(Items listed in a dataset)
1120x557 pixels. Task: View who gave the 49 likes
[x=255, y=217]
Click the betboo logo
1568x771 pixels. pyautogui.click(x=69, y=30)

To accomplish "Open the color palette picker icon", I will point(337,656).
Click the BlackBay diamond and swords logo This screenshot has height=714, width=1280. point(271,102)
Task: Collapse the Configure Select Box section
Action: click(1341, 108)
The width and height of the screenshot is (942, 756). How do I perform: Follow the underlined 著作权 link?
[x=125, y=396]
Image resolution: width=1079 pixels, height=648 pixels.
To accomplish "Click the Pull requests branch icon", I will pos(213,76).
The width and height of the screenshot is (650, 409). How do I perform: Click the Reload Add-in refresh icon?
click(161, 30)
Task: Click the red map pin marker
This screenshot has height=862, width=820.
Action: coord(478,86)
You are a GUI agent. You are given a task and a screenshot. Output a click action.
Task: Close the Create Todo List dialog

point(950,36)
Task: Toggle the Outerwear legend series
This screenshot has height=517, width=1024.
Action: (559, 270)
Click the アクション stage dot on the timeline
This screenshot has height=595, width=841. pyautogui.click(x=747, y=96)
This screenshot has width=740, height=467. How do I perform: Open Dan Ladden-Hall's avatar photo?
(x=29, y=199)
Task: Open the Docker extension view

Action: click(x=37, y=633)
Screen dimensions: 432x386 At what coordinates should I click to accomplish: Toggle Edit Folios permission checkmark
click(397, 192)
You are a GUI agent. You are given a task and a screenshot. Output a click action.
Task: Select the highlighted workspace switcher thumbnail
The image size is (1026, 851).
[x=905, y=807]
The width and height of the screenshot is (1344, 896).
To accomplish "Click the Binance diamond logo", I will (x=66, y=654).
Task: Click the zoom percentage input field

Task to complete
Every record, start to finish: reproduce it word for word.

Solution to this exercise
1120x557 pixels. Task: View who gave the 49 likes
[x=255, y=217]
Click the betboo logo
1568x771 pixels. pyautogui.click(x=69, y=30)

To accomplish "Open the color palette picker icon", I will point(337,656).
Click the BlackBay diamond and swords logo This screenshot has height=714, width=1280. point(271,102)
Task: Collapse the Configure Select Box section
Action: click(1341, 108)
The width and height of the screenshot is (942, 756). How do I perform: Follow the underlined 著作权 link?
[x=125, y=396]
Image resolution: width=1079 pixels, height=648 pixels.
To accomplish "Click the Pull requests branch icon", I will pos(213,76).
The width and height of the screenshot is (650, 409). How do I perform: Click the Reload Add-in refresh icon?
click(161, 30)
Task: Click the red map pin marker
This screenshot has height=862, width=820.
Action: coord(478,86)
You are a GUI agent. You are given a task and a screenshot. Output a click action.
Task: Close the Create Todo List dialog

point(950,36)
Task: Toggle the Outerwear legend series
This screenshot has height=517, width=1024.
Action: (559, 270)
Click the アクション stage dot on the timeline
This screenshot has height=595, width=841. pyautogui.click(x=747, y=96)
This screenshot has width=740, height=467. How do I perform: Open Dan Ladden-Hall's avatar photo?
(x=29, y=199)
Task: Open the Docker extension view

Action: click(x=37, y=633)
Screen dimensions: 432x386 At what coordinates should I click to accomplish: Toggle Edit Folios permission checkmark
click(397, 192)
You are a GUI agent. You are given a task and a screenshot. Output a click action.
Task: Select the highlighted workspace switcher thumbnail
The image size is (1026, 851).
[x=905, y=807]
The width and height of the screenshot is (1344, 896).
To accomplish "Click the Binance diamond logo", I will (x=66, y=654).
Task: Click the zoom percentage input field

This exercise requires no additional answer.